- **Directions**: I need the lines below from the one with "Task: Click the LAST MONTH toggle button" down to the one with "The image size is (379, 172)." reproduced exactly, both ends included, and nothing else.

<<<<

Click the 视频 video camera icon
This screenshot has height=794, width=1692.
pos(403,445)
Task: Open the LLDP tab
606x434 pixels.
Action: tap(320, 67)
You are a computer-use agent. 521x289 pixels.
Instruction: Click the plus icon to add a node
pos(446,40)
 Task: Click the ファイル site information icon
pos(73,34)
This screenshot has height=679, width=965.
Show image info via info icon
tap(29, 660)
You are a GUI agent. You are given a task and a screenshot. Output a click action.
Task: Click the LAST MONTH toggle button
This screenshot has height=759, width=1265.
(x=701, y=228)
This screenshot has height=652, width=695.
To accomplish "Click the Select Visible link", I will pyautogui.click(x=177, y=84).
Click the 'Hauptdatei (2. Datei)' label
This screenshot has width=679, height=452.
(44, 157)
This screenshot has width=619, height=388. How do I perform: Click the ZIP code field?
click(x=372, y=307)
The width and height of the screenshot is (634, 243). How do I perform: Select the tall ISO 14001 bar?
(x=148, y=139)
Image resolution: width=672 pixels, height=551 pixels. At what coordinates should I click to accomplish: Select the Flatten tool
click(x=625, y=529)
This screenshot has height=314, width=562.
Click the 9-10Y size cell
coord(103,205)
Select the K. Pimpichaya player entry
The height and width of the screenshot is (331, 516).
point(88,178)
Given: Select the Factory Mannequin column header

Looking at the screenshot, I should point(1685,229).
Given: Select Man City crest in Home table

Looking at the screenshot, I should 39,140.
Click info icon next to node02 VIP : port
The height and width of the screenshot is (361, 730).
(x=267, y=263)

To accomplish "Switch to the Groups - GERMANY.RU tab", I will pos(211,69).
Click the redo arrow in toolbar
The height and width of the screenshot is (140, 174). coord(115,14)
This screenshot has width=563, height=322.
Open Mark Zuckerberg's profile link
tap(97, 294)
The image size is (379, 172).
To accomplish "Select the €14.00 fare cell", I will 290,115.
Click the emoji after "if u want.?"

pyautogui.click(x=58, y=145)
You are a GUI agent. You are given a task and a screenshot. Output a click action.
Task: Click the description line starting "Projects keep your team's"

>>>>

- **Written answer**:
Task: Click the LAST MONTH toggle button
This screenshot has height=759, width=1265.
(x=701, y=228)
This screenshot has height=652, width=695.
To accomplish "Click the Select Visible link", I will pyautogui.click(x=177, y=84).
Click the 'Hauptdatei (2. Datei)' label
This screenshot has width=679, height=452.
(44, 157)
This screenshot has width=619, height=388. How do I perform: Click the ZIP code field?
click(x=372, y=307)
The width and height of the screenshot is (634, 243). How do I perform: Select the tall ISO 14001 bar?
(x=148, y=139)
Image resolution: width=672 pixels, height=551 pixels. At what coordinates should I click to accomplish: Select the Flatten tool
click(x=625, y=529)
This screenshot has height=314, width=562.
Click the 9-10Y size cell
coord(103,205)
Select the K. Pimpichaya player entry
The height and width of the screenshot is (331, 516).
point(88,178)
Given: Select the Factory Mannequin column header

Looking at the screenshot, I should point(1685,229).
Given: Select Man City crest in Home table

Looking at the screenshot, I should 39,140.
Click info icon next to node02 VIP : port
The height and width of the screenshot is (361, 730).
(x=267, y=263)

To accomplish "Switch to the Groups - GERMANY.RU tab", I will pos(211,69).
Click the redo arrow in toolbar
The height and width of the screenshot is (140, 174). coord(115,14)
This screenshot has width=563, height=322.
Open Mark Zuckerberg's profile link
tap(97, 294)
The image size is (379, 172).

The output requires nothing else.